[Click-target data]
------------

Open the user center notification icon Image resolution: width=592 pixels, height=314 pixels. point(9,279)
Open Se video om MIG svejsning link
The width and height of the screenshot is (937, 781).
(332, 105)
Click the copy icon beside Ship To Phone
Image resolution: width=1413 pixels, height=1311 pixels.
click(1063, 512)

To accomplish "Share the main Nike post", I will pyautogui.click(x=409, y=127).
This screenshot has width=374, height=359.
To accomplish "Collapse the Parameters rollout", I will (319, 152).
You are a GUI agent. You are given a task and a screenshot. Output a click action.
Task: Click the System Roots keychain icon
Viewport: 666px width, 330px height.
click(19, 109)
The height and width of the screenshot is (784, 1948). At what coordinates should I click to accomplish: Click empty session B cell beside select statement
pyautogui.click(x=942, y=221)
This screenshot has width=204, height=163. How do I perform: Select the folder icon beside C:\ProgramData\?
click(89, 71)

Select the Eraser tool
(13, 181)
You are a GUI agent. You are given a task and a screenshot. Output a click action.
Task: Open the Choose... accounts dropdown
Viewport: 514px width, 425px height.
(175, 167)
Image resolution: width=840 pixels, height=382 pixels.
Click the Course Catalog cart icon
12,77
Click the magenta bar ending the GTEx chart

------------

• [Written problem] Count the lines above that contain the word "beside". Reply with the number alone.

• [Answer to this task] 3